- _SET EXERCISE_:
Transcribe every one of the entries below, keeping each line identical to the original.

[Stored data]
>>>
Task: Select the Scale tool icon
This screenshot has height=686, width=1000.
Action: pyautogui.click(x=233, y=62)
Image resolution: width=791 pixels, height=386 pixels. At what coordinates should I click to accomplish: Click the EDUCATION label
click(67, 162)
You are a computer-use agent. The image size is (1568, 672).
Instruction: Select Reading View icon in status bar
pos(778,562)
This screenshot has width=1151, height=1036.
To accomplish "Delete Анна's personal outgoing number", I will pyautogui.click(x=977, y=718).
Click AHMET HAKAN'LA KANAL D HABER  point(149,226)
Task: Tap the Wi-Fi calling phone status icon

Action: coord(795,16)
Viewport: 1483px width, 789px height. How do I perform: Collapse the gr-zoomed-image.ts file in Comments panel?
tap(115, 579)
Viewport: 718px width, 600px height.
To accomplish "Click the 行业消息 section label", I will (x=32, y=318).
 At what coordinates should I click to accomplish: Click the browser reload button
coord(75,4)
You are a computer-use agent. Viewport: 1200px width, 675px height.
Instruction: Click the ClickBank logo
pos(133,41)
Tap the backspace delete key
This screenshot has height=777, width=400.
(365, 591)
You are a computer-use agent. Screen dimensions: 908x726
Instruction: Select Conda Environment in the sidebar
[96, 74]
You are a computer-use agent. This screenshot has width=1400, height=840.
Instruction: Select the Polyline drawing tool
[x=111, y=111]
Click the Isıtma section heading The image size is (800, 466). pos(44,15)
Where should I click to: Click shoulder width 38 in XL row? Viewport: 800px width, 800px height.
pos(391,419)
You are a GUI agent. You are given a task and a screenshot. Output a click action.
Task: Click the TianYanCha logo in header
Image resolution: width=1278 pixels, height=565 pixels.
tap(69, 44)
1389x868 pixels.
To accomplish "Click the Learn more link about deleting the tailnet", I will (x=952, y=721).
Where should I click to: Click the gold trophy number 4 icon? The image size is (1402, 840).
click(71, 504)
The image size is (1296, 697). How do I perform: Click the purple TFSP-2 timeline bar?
<<<
- _EXERCISE SOLUTION_:
Task: Select the Scale tool icon
This screenshot has height=686, width=1000.
Action: pyautogui.click(x=233, y=62)
Image resolution: width=791 pixels, height=386 pixels. At what coordinates should I click to accomplish: Click the EDUCATION label
click(67, 162)
You are a computer-use agent. The image size is (1568, 672).
Instruction: Select Reading View icon in status bar
pos(778,562)
This screenshot has width=1151, height=1036.
To accomplish "Delete Анна's personal outgoing number", I will pyautogui.click(x=977, y=718).
Click AHMET HAKAN'LA KANAL D HABER  point(149,226)
Task: Tap the Wi-Fi calling phone status icon

Action: coord(795,16)
Viewport: 1483px width, 789px height. How do I perform: Collapse the gr-zoomed-image.ts file in Comments panel?
tap(115, 579)
Viewport: 718px width, 600px height.
To accomplish "Click the 行业消息 section label", I will (x=32, y=318).
 At what coordinates should I click to accomplish: Click the browser reload button
coord(75,4)
You are a computer-use agent. Viewport: 1200px width, 675px height.
Instruction: Click the ClickBank logo
pos(133,41)
Tap the backspace delete key
This screenshot has height=777, width=400.
(365, 591)
You are a computer-use agent. Screen dimensions: 908x726
Instruction: Select Conda Environment in the sidebar
[96, 74]
You are a computer-use agent. This screenshot has width=1400, height=840.
Instruction: Select the Polyline drawing tool
[x=111, y=111]
Click the Isıtma section heading The image size is (800, 466). pos(44,15)
Where should I click to: Click shoulder width 38 in XL row? Viewport: 800px width, 800px height.
pos(391,419)
You are a GUI agent. You are given a task and a screenshot. Output a click action.
Task: Click the TianYanCha logo in header
Image resolution: width=1278 pixels, height=565 pixels.
tap(69, 44)
1389x868 pixels.
To accomplish "Click the Learn more link about deleting the tailnet", I will (x=952, y=721).
Where should I click to: Click the gold trophy number 4 icon? The image size is (1402, 840).
click(71, 504)
The image size is (1296, 697). How do I perform: Click the purple TFSP-2 timeline bar?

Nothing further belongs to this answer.